Abstract

So far neither regulatory frameworks nor endeavours to develop bottom-up approaches to data protection have had much success in mitigating the moral hazard inherent in pervasive use of seemingly innocuous, “leaked data”. This paper focuses on two aspects of those risks that are too rarely discussed. They relate to the possibility of civic responsibility (1) and moral equality (2). (1) Ethical agency (and the responsibility it entails) presupposes the possibility of change: when our practices are wanting, someone needs to be able to stand up and question them. Change, in turn, presupposes the ability to break from habitual frames of thought.
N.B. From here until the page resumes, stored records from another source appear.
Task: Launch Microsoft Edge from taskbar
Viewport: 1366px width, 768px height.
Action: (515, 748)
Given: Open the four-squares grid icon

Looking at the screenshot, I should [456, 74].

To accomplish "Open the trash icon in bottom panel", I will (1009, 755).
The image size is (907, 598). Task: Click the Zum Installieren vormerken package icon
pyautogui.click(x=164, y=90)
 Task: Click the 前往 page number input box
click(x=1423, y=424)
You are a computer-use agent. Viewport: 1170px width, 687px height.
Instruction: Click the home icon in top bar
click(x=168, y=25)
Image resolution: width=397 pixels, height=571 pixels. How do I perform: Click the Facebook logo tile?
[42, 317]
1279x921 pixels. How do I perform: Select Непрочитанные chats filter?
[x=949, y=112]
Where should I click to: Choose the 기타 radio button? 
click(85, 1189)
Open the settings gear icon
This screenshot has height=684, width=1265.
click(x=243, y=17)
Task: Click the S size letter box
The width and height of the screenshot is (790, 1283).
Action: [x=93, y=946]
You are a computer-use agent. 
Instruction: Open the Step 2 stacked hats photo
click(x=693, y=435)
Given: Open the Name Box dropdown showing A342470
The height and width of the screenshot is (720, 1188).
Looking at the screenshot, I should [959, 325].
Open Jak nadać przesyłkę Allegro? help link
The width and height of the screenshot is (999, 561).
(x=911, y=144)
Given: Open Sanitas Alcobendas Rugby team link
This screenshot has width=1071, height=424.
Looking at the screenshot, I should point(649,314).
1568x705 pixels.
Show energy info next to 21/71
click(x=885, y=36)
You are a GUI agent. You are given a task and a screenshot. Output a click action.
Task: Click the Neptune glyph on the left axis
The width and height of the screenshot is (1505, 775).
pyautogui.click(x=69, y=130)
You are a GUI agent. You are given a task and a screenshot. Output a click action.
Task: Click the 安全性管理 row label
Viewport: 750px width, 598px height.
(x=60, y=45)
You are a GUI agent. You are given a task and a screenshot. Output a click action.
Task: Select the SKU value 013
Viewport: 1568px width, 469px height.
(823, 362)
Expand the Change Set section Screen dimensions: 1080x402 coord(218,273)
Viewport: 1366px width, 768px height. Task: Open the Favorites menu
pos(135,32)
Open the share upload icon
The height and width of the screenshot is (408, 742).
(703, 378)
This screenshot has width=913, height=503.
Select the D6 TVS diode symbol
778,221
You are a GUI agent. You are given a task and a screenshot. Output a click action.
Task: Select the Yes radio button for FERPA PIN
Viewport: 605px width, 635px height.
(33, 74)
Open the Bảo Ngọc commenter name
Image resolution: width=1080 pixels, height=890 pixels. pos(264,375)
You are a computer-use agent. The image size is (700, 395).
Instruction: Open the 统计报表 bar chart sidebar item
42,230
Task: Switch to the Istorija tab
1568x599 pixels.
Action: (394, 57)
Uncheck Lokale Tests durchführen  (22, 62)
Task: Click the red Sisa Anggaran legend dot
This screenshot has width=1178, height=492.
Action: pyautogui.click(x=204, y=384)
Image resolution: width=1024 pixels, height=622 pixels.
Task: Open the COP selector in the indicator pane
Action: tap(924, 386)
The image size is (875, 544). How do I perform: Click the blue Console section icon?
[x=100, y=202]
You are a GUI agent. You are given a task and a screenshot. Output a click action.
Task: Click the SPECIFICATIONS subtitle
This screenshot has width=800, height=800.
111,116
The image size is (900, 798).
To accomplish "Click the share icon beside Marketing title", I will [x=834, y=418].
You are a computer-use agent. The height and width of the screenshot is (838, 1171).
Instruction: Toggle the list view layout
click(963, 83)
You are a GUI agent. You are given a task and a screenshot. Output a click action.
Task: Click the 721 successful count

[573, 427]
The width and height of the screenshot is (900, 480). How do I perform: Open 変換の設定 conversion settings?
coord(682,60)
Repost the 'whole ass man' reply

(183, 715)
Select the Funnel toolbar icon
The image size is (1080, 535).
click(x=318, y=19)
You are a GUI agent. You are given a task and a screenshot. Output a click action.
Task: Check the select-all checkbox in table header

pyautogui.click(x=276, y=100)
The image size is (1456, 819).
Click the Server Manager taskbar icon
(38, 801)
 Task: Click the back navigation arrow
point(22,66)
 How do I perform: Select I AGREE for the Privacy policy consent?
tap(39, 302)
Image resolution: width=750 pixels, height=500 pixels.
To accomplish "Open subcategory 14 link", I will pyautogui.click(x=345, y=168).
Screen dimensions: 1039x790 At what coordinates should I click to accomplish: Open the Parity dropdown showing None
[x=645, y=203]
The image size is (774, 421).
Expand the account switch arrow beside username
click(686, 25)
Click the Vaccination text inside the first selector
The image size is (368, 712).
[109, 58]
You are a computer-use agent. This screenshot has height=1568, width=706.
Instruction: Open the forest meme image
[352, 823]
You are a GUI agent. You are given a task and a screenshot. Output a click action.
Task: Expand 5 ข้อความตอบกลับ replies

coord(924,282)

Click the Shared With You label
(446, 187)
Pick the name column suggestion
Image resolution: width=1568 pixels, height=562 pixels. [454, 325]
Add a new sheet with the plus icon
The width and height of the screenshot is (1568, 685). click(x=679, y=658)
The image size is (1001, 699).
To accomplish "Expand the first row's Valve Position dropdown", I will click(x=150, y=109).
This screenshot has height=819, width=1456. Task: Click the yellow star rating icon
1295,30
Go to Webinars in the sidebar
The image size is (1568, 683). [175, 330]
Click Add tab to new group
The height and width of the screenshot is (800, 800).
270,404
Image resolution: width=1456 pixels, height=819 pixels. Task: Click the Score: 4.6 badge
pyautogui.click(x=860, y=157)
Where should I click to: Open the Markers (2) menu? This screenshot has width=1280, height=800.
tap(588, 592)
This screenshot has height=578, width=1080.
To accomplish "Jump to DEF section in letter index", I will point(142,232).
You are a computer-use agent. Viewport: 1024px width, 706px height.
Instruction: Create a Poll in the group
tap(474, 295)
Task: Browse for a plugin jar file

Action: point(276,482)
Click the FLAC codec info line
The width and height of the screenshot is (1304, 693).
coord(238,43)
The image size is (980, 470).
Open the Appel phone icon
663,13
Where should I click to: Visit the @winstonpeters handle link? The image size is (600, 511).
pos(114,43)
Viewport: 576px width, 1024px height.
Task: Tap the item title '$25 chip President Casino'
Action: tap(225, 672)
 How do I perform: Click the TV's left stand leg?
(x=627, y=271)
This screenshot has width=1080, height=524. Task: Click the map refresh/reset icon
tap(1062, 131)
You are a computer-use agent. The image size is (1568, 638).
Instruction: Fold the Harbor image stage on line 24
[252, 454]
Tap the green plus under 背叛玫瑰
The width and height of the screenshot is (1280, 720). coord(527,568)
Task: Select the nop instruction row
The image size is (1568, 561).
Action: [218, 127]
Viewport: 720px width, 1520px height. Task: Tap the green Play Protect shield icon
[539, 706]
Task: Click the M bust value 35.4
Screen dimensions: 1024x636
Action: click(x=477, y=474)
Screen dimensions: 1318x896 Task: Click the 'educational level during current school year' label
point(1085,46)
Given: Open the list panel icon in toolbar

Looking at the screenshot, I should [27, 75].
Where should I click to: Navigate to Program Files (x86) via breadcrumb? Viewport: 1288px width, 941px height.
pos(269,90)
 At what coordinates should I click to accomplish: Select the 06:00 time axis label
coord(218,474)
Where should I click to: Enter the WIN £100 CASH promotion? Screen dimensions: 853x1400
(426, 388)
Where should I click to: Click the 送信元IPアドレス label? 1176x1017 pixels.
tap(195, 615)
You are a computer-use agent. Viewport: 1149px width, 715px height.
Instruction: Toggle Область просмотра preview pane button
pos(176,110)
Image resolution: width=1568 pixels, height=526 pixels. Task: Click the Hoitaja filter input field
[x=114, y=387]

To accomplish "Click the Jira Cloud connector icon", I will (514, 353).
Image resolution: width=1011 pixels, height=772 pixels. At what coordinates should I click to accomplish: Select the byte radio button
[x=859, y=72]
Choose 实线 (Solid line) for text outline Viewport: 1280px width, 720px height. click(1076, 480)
To what extent is the profile-based tailoring of the environmental architecture that shapes our choices and attitudes hampering the possibility of civic responsibility? The question at stake here is different from the better-known “right to be forgotten” issue: the latter focuses on the impact of recorded data on others’ perception of oneself. This paper, by contrast, focuses on what may be called the “anchoring effect”: the impact of recorded data on our ability to see the world -and, most importantly, our role in it- differently. The ability to acknowledge a discrepancy between one’s present ethical stand and the person one seeks to be is essential to making sense of any notion of civic responsibility. The danger is that such discrepancy will simply cease to arise in an environment that has been systematically “optimized” in accordance to one’s profile. (2) The second section of this paper explores the extent to which ubiquitous, proactive computing gives rise to a very particular type of vulnerability, one that potentially threatens the moral equality of data-subjects. This vulnerability cannot be addressed by correcting epistemic imbalances. The current regulatory focus on information disclosure has obscured what mere disclosure cannot achieve: empowering data-subjects to maintain and develop their sense of self. This may sound overly ambitious. I argue that it is no more so than a commitment to retain a meaningful, practice-relevant concept of civic responsibility.